Assigned task >> Copy the data exactly, keeping every line intact.

--- Listed records Enclosed Below ---

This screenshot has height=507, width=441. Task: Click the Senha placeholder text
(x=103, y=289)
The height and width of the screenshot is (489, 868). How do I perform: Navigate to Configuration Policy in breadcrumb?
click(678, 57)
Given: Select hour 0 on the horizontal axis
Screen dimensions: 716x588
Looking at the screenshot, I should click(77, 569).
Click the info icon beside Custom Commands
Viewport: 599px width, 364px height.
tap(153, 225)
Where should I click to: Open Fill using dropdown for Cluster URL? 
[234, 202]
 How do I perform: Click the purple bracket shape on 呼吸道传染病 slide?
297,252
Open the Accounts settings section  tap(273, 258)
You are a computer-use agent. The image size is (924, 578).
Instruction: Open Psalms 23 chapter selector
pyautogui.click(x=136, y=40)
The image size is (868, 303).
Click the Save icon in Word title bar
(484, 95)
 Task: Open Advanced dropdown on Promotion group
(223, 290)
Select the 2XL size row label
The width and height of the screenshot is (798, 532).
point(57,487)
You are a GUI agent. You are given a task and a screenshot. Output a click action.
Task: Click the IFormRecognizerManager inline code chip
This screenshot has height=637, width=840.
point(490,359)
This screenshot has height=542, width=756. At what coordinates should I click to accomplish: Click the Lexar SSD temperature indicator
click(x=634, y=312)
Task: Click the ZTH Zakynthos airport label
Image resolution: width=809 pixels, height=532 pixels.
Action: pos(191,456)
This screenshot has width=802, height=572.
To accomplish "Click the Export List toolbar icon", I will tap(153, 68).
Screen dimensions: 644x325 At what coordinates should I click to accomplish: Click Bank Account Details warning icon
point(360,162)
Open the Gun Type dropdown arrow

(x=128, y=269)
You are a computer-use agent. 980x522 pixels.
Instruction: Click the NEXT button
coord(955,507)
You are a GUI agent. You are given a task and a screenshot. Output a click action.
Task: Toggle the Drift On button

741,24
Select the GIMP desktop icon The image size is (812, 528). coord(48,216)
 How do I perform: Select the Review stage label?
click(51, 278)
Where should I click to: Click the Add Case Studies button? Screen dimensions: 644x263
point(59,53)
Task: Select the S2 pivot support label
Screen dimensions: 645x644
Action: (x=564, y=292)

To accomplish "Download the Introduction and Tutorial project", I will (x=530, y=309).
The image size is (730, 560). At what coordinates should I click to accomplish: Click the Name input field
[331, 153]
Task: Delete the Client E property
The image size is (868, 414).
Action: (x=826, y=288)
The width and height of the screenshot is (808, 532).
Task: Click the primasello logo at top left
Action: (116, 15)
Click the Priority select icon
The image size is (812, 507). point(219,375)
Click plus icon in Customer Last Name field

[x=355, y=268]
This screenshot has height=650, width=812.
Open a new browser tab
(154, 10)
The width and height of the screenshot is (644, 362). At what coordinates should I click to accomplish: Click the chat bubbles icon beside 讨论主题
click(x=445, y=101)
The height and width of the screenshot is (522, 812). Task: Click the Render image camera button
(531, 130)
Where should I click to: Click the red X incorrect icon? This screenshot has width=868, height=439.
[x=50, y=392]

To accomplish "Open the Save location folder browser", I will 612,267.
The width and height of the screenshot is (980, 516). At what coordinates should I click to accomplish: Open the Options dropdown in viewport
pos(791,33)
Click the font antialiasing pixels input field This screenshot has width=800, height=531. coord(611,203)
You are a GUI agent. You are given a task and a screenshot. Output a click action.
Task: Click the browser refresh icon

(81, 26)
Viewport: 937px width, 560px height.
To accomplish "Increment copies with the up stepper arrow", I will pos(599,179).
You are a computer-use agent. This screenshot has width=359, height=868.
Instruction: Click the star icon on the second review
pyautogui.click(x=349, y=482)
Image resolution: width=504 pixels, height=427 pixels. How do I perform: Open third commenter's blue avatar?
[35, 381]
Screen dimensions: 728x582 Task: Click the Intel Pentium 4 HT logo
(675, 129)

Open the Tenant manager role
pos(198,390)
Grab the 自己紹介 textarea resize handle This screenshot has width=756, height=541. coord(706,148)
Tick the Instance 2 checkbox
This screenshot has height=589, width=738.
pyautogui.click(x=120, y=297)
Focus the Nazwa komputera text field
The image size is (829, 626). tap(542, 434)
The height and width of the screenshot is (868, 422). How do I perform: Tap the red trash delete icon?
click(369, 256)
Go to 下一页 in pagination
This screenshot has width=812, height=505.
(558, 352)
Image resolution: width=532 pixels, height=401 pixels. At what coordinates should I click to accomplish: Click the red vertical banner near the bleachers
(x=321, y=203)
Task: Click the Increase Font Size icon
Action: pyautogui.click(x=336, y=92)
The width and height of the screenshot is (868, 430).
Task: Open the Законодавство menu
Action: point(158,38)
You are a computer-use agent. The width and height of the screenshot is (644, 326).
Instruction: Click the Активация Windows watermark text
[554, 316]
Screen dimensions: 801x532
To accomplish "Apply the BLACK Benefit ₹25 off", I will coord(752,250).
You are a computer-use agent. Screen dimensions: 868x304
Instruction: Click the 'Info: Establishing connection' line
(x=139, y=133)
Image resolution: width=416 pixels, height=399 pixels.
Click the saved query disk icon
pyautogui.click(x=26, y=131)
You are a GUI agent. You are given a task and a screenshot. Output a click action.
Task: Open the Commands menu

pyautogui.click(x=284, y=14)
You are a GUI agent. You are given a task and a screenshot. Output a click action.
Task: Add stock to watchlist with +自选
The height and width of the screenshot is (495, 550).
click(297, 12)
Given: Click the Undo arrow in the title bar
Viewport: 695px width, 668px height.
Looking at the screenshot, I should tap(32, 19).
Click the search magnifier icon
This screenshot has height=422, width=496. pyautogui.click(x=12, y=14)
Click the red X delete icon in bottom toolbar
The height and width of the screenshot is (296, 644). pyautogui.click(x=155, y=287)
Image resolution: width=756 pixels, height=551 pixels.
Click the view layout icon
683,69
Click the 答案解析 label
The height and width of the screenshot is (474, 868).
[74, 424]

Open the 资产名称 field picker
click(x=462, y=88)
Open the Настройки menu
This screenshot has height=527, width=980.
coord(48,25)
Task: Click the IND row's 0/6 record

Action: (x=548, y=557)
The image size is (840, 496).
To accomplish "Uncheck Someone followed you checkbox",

--- End of Enclosed Listed records ---

Answer to the exercise >>
This screenshot has height=507, width=441. Task: Click the Senha placeholder text
(x=103, y=289)
The height and width of the screenshot is (489, 868). How do I perform: Navigate to Configuration Policy in breadcrumb?
click(678, 57)
Given: Select hour 0 on the horizontal axis
Screen dimensions: 716x588
Looking at the screenshot, I should click(77, 569).
Click the info icon beside Custom Commands
Viewport: 599px width, 364px height.
tap(153, 225)
Where should I click to: Open Fill using dropdown for Cluster URL? 
[234, 202]
 How do I perform: Click the purple bracket shape on 呼吸道传染病 slide?
297,252
Open the Accounts settings section  tap(273, 258)
You are a computer-use agent. The image size is (924, 578).
Instruction: Open Psalms 23 chapter selector
pyautogui.click(x=136, y=40)
The image size is (868, 303).
Click the Save icon in Word title bar
(484, 95)
 Task: Open Advanced dropdown on Promotion group
(223, 290)
Select the 2XL size row label
The width and height of the screenshot is (798, 532).
point(57,487)
You are a GUI agent. You are given a task and a screenshot. Output a click action.
Task: Click the IFormRecognizerManager inline code chip
This screenshot has height=637, width=840.
point(490,359)
This screenshot has height=542, width=756. At what coordinates should I click to accomplish: Click the Lexar SSD temperature indicator
click(x=634, y=312)
Task: Click the ZTH Zakynthos airport label
Image resolution: width=809 pixels, height=532 pixels.
Action: pos(191,456)
This screenshot has width=802, height=572.
To accomplish "Click the Export List toolbar icon", I will tap(153, 68).
Screen dimensions: 644x325 At what coordinates should I click to accomplish: Click Bank Account Details warning icon
point(360,162)
Open the Gun Type dropdown arrow

(x=128, y=269)
You are a computer-use agent. 980x522 pixels.
Instruction: Click the NEXT button
coord(955,507)
You are a GUI agent. You are given a task and a screenshot. Output a click action.
Task: Toggle the Drift On button

741,24
Select the GIMP desktop icon The image size is (812, 528). coord(48,216)
 How do I perform: Select the Review stage label?
click(51, 278)
Where should I click to: Click the Add Case Studies button? Screen dimensions: 644x263
point(59,53)
Task: Select the S2 pivot support label
Screen dimensions: 645x644
Action: (x=564, y=292)

To accomplish "Download the Introduction and Tutorial project", I will (x=530, y=309).
The image size is (730, 560). At what coordinates should I click to accomplish: Click the Name input field
[331, 153]
Task: Delete the Client E property
The image size is (868, 414).
Action: (x=826, y=288)
The width and height of the screenshot is (808, 532).
Task: Click the primasello logo at top left
Action: (116, 15)
Click the Priority select icon
The image size is (812, 507). point(219,375)
Click plus icon in Customer Last Name field

[x=355, y=268]
This screenshot has height=650, width=812.
Open a new browser tab
(154, 10)
The width and height of the screenshot is (644, 362). At what coordinates should I click to accomplish: Click the chat bubbles icon beside 讨论主题
click(x=445, y=101)
The height and width of the screenshot is (522, 812). Task: Click the Render image camera button
(531, 130)
Where should I click to: Click the red X incorrect icon? This screenshot has width=868, height=439.
[x=50, y=392]

To accomplish "Open the Save location folder browser", I will 612,267.
The width and height of the screenshot is (980, 516). At what coordinates should I click to accomplish: Open the Options dropdown in viewport
pos(791,33)
Click the font antialiasing pixels input field This screenshot has width=800, height=531. coord(611,203)
You are a GUI agent. You are given a task and a screenshot. Output a click action.
Task: Click the browser refresh icon

(81, 26)
Viewport: 937px width, 560px height.
To accomplish "Increment copies with the up stepper arrow", I will pos(599,179).
You are a computer-use agent. This screenshot has width=359, height=868.
Instruction: Click the star icon on the second review
pyautogui.click(x=349, y=482)
Image resolution: width=504 pixels, height=427 pixels. How do I perform: Open third commenter's blue avatar?
[35, 381]
Screen dimensions: 728x582 Task: Click the Intel Pentium 4 HT logo
(675, 129)

Open the Tenant manager role
pos(198,390)
Grab the 自己紹介 textarea resize handle This screenshot has width=756, height=541. coord(706,148)
Tick the Instance 2 checkbox
This screenshot has height=589, width=738.
pyautogui.click(x=120, y=297)
Focus the Nazwa komputera text field
The image size is (829, 626). tap(542, 434)
The height and width of the screenshot is (868, 422). How do I perform: Tap the red trash delete icon?
click(369, 256)
Go to 下一页 in pagination
This screenshot has width=812, height=505.
(558, 352)
Image resolution: width=532 pixels, height=401 pixels. At what coordinates should I click to accomplish: Click the red vertical banner near the bleachers
(x=321, y=203)
Task: Click the Increase Font Size icon
Action: pyautogui.click(x=336, y=92)
The width and height of the screenshot is (868, 430).
Task: Open the Законодавство menu
Action: point(158,38)
You are a computer-use agent. The width and height of the screenshot is (644, 326).
Instruction: Click the Активация Windows watermark text
[554, 316]
Screen dimensions: 801x532
To accomplish "Apply the BLACK Benefit ₹25 off", I will coord(752,250).
You are a computer-use agent. Screen dimensions: 868x304
Instruction: Click the 'Info: Establishing connection' line
(x=139, y=133)
Image resolution: width=416 pixels, height=399 pixels.
Click the saved query disk icon
pyautogui.click(x=26, y=131)
You are a GUI agent. You are given a task and a screenshot. Output a click action.
Task: Open the Commands menu

pyautogui.click(x=284, y=14)
You are a GUI agent. You are given a task and a screenshot. Output a click action.
Task: Add stock to watchlist with +自选
The height and width of the screenshot is (495, 550).
click(297, 12)
Given: Click the Undo arrow in the title bar
Viewport: 695px width, 668px height.
Looking at the screenshot, I should tap(32, 19).
Click the search magnifier icon
This screenshot has height=422, width=496. pyautogui.click(x=12, y=14)
Click the red X delete icon in bottom toolbar
The height and width of the screenshot is (296, 644). pyautogui.click(x=155, y=287)
Image resolution: width=756 pixels, height=551 pixels.
Click the view layout icon
683,69
Click the 答案解析 label
The height and width of the screenshot is (474, 868).
[74, 424]

Open the 资产名称 field picker
click(x=462, y=88)
Open the Настройки menu
This screenshot has height=527, width=980.
coord(48,25)
Task: Click the IND row's 0/6 record

Action: (x=548, y=557)
The image size is (840, 496).
To accomplish "Uncheck Someone followed you checkbox",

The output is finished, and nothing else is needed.